• Exercise requirements:
An exact copy of each record is required.

• Extracted data:
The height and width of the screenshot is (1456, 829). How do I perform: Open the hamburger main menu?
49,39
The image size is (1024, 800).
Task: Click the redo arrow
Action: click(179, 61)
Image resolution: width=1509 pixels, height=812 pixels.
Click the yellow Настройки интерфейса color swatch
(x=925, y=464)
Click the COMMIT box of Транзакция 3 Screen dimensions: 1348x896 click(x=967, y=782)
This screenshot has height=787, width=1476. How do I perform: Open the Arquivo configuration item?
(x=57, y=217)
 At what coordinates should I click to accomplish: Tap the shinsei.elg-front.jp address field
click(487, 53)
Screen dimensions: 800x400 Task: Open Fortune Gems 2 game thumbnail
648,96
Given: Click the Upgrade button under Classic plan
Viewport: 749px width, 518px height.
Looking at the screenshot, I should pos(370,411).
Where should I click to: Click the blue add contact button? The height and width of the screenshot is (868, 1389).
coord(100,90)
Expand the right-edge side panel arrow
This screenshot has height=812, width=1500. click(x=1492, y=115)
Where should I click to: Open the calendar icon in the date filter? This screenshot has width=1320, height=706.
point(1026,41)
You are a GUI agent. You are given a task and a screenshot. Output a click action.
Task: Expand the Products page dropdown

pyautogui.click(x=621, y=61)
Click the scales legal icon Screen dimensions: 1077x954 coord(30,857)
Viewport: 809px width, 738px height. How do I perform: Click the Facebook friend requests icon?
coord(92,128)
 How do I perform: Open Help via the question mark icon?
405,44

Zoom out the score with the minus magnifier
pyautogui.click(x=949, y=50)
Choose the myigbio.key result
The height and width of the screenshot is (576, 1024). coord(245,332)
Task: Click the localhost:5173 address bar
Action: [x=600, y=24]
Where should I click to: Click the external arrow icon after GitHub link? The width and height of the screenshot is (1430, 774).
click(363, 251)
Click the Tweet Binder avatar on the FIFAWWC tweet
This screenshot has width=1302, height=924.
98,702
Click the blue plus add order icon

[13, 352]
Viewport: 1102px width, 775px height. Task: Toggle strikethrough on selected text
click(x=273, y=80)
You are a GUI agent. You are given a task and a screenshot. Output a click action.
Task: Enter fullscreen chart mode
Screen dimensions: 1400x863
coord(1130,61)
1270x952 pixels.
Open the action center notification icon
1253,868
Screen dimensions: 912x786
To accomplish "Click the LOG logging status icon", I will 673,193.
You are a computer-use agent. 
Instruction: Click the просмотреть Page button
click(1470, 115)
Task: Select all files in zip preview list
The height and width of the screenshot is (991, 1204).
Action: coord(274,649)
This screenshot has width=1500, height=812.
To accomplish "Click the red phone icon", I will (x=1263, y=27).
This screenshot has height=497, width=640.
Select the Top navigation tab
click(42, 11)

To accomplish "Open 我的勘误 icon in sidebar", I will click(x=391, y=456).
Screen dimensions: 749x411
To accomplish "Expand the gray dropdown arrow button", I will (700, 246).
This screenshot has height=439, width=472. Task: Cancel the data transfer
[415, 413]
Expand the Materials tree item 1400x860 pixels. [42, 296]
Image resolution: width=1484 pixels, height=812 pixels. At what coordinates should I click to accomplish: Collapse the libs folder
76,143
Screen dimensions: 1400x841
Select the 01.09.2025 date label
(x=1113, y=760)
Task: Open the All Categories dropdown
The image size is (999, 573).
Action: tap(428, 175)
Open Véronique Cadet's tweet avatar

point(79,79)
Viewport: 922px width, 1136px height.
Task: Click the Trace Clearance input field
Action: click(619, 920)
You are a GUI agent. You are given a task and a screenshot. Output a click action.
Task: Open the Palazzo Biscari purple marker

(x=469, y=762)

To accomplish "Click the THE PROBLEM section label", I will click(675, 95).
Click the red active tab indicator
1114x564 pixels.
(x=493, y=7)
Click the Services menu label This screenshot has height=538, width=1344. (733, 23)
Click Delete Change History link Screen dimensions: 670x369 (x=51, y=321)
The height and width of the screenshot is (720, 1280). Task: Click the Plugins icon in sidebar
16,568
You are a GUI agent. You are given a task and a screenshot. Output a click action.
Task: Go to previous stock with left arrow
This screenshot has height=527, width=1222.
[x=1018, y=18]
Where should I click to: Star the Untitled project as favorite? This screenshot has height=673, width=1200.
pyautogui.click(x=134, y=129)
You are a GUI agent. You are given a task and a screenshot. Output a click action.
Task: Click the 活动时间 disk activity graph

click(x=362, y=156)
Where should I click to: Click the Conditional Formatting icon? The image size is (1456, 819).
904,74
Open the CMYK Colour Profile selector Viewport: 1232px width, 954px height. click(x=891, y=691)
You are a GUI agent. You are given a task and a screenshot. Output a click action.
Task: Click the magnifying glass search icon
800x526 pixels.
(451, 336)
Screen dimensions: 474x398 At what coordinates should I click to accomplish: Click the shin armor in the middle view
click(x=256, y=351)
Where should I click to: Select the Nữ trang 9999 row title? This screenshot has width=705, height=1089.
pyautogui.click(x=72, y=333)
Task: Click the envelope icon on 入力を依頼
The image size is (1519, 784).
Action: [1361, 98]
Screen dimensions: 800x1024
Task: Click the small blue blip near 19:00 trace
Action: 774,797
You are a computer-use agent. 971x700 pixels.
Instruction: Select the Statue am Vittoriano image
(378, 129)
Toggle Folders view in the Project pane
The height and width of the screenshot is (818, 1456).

• Result for this task:
The height and width of the screenshot is (1456, 829). How do I perform: Open the hamburger main menu?
49,39
The image size is (1024, 800).
Task: Click the redo arrow
Action: click(179, 61)
Image resolution: width=1509 pixels, height=812 pixels.
Click the yellow Настройки интерфейса color swatch
(x=925, y=464)
Click the COMMIT box of Транзакция 3 Screen dimensions: 1348x896 click(x=967, y=782)
This screenshot has height=787, width=1476. How do I perform: Open the Arquivo configuration item?
(x=57, y=217)
 At what coordinates should I click to accomplish: Tap the shinsei.elg-front.jp address field
click(487, 53)
Screen dimensions: 800x400 Task: Open Fortune Gems 2 game thumbnail
648,96
Given: Click the Upgrade button under Classic plan
Viewport: 749px width, 518px height.
Looking at the screenshot, I should pos(370,411).
Where should I click to: Click the blue add contact button? The height and width of the screenshot is (868, 1389).
coord(100,90)
Expand the right-edge side panel arrow
This screenshot has height=812, width=1500. click(x=1492, y=115)
Where should I click to: Open the calendar icon in the date filter? This screenshot has width=1320, height=706.
point(1026,41)
You are a GUI agent. You are given a task and a screenshot. Output a click action.
Task: Expand the Products page dropdown

pyautogui.click(x=621, y=61)
Click the scales legal icon Screen dimensions: 1077x954 coord(30,857)
Viewport: 809px width, 738px height. How do I perform: Click the Facebook friend requests icon?
coord(92,128)
 How do I perform: Open Help via the question mark icon?
405,44

Zoom out the score with the minus magnifier
pyautogui.click(x=949, y=50)
Choose the myigbio.key result
The height and width of the screenshot is (576, 1024). coord(245,332)
Task: Click the localhost:5173 address bar
Action: [x=600, y=24]
Where should I click to: Click the external arrow icon after GitHub link? The width and height of the screenshot is (1430, 774).
click(363, 251)
Click the Tweet Binder avatar on the FIFAWWC tweet
This screenshot has width=1302, height=924.
98,702
Click the blue plus add order icon

[13, 352]
Viewport: 1102px width, 775px height. Task: Toggle strikethrough on selected text
click(x=273, y=80)
You are a GUI agent. You are given a task and a screenshot. Output a click action.
Task: Enter fullscreen chart mode
Screen dimensions: 1400x863
coord(1130,61)
1270x952 pixels.
Open the action center notification icon
1253,868
Screen dimensions: 912x786
To accomplish "Click the LOG logging status icon", I will 673,193.
You are a computer-use agent. 
Instruction: Click the просмотреть Page button
click(1470, 115)
Task: Select all files in zip preview list
The height and width of the screenshot is (991, 1204).
Action: coord(274,649)
This screenshot has width=1500, height=812.
To accomplish "Click the red phone icon", I will (x=1263, y=27).
This screenshot has height=497, width=640.
Select the Top navigation tab
click(42, 11)

To accomplish "Open 我的勘误 icon in sidebar", I will click(x=391, y=456).
Screen dimensions: 749x411
To accomplish "Expand the gray dropdown arrow button", I will (700, 246).
This screenshot has height=439, width=472. Task: Cancel the data transfer
[415, 413]
Expand the Materials tree item 1400x860 pixels. [42, 296]
Image resolution: width=1484 pixels, height=812 pixels. At what coordinates should I click to accomplish: Collapse the libs folder
76,143
Screen dimensions: 1400x841
Select the 01.09.2025 date label
(x=1113, y=760)
Task: Open the All Categories dropdown
The image size is (999, 573).
Action: tap(428, 175)
Open Véronique Cadet's tweet avatar

point(79,79)
Viewport: 922px width, 1136px height.
Task: Click the Trace Clearance input field
Action: click(619, 920)
You are a GUI agent. You are given a task and a screenshot. Output a click action.
Task: Open the Palazzo Biscari purple marker

(x=469, y=762)

To accomplish "Click the THE PROBLEM section label", I will click(675, 95).
Click the red active tab indicator
1114x564 pixels.
(x=493, y=7)
Click the Services menu label This screenshot has height=538, width=1344. (733, 23)
Click Delete Change History link Screen dimensions: 670x369 (x=51, y=321)
The height and width of the screenshot is (720, 1280). Task: Click the Plugins icon in sidebar
16,568
You are a GUI agent. You are given a task and a screenshot. Output a click action.
Task: Go to previous stock with left arrow
This screenshot has height=527, width=1222.
[x=1018, y=18]
Where should I click to: Star the Untitled project as favorite? This screenshot has height=673, width=1200.
pyautogui.click(x=134, y=129)
You are a GUI agent. You are given a task and a screenshot. Output a click action.
Task: Click the 活动时间 disk activity graph

click(x=362, y=156)
Where should I click to: Click the Conditional Formatting icon? The image size is (1456, 819).
904,74
Open the CMYK Colour Profile selector Viewport: 1232px width, 954px height. click(x=891, y=691)
You are a GUI agent. You are given a task and a screenshot. Output a click action.
Task: Click the magnifying glass search icon
800x526 pixels.
(451, 336)
Screen dimensions: 474x398 At what coordinates should I click to accomplish: Click the shin armor in the middle view
click(x=256, y=351)
Where should I click to: Select the Nữ trang 9999 row title? This screenshot has width=705, height=1089.
pyautogui.click(x=72, y=333)
Task: Click the envelope icon on 入力を依頼
The image size is (1519, 784).
Action: [1361, 98]
Screen dimensions: 800x1024
Task: Click the small blue blip near 19:00 trace
Action: 774,797
You are a computer-use agent. 971x700 pixels.
Instruction: Select the Statue am Vittoriano image
(378, 129)
Toggle Folders view in the Project pane
The height and width of the screenshot is (818, 1456).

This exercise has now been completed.